THE PROBLEM:
Print the records exactly. Miss nothing.
======== GIVEN INFORMATION ========
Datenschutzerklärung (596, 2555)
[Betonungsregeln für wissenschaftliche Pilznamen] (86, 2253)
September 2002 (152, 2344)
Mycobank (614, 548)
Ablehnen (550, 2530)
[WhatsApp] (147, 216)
========
OUTPUT FOR THIS TASK:
Datenschutzerklärung (596, 2555)
[Betonungsregeln für wissenschaftliche Pilznamen] (86, 2253)
September 2002 (152, 2344)
Mycobank (614, 548)
Ablehnen (550, 2530)
[WhatsApp] (147, 216)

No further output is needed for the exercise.